Exercise tasks -
1) In the API documentation, copy everything from "Description: Admin control" down to "Permission: Admin only.", swapping "Neo4j" for "PostgreSQL".
2) Name every endpoint that the API documentation lists on its own line, giving the HTTP method and the path for each.

--- Begin Selection ---

GET /api/context/tree/<node_id>

Description: Get list of attached folders in the path from root to this node.

Response:

{
  "attached_folders": [
    {
      "id": "tickets-folder",
      "name": "Tickets"
    }
  ]
}

Use Case: Display which attached folders will be included in context.

Get Full Context¶

GET /api/context/<node_id>
POST /api/context/<node_id>
Content-Type: application/json

{
  "excluded_ids": ["folder-id-to-exclude"]
}

Description: Gathers full context for a node by traversing from root and including attached folders.

Request Body (POST only): - excluded_ids (array, optional) - List of attached folder IDs to exclude from context

Response:

{
  "context": "# Context: Root\n\n## Context: Section\n\nFile: Article.md\n\nContent here..."
}

How It Works: 1. Finds path from root to target node 2. For each node in path: - Collects direct child articles - Collects articles from attached folders (unless excluded) 3. Builds hierarchical markdown with depth-based headers

Example Usage:

# Get full context
curl -H "Authorization: Bearer $TOKEN" \
  http://localhost:5020/api/context/node-uuid

# Exclude specific attached folder
curl -X POST \
  -H "Authorization: Bearer $TOKEN" \
  -H "Content-Type: application/json" \
  -d '{"excluded_ids": ["tickets-folder-id"]}' \
  http://localhost:5020/api/context/node-uuid

Admin Operations¶

Admin Settings Page¶

GET /admin/settings

Description: Admin control panel for KnowledgeTree.

Permission: Requires admin permission level.

Features: - View Neo4j configuration - View Codex integration status - Trigger data syncs - View sync statistics - Database management tools

Trigger Codex Sync¶

POST /admin/sync/codex

Description: Manually trigger sync_codex.py to sync companies, users, and assets from Codex.

Permission: Admin only.

Response:

{
  "success": true,
  "message": "Codex sync completed successfully",
  "output": "--- KnowledgeTree Codex Sync ---\n..."
}

Timeout: 5 minutes

Trigger Ticket Sync¶

POST /admin/sync/tickets
Content-Type: application/json

{
  "overwrite": false
}

Description: Manually trigger sync_tickets.py to sync tickets from Codex.

--- End Selection ---
--- Begin Data rows ---

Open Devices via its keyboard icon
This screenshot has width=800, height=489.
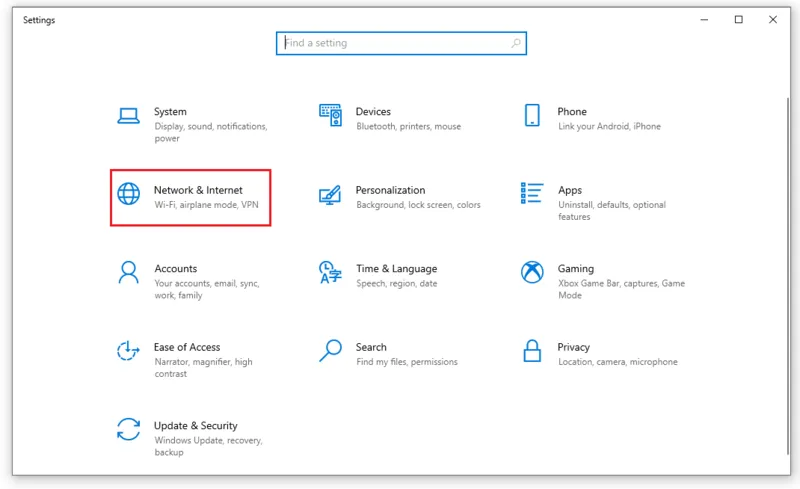coord(330,115)
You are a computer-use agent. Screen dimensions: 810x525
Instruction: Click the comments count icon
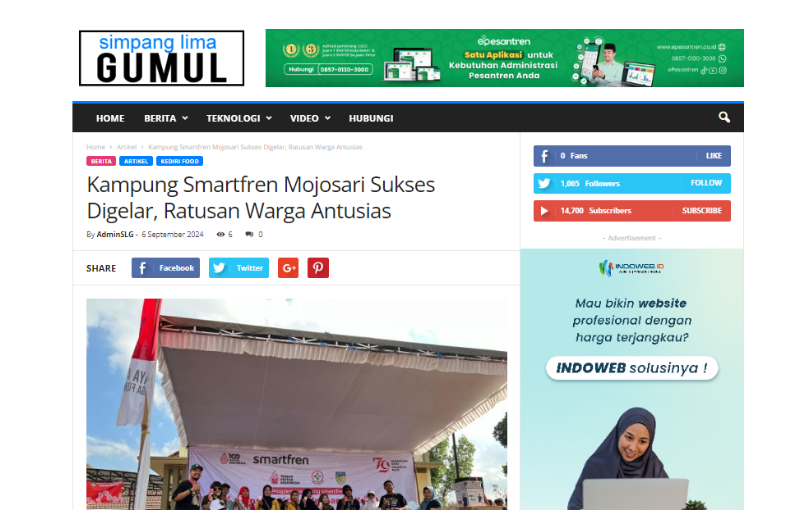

--- End Data rows ---

Answers provided -
1)
Description: Admin control panel for KnowledgeTree.

Permission: Requires admin permission level.

Features: - View PostgreSQL configuration - View Codex integration status - Trigger data syncs - View sync statistics - Database management tools

Trigger Codex Sync¶

POST /admin/sync/codex

Description: Manually trigger sync_codex.py to sync companies, users, and assets from Codex.

Permission: Admin only.

2)
- GET /api/context/tree/<node_id>
- GET /api/context/<node_id>
- POST /api/context/<node_id>
- GET /admin/settings
- POST /admin/sync/codex
- POST /admin/sync/tickets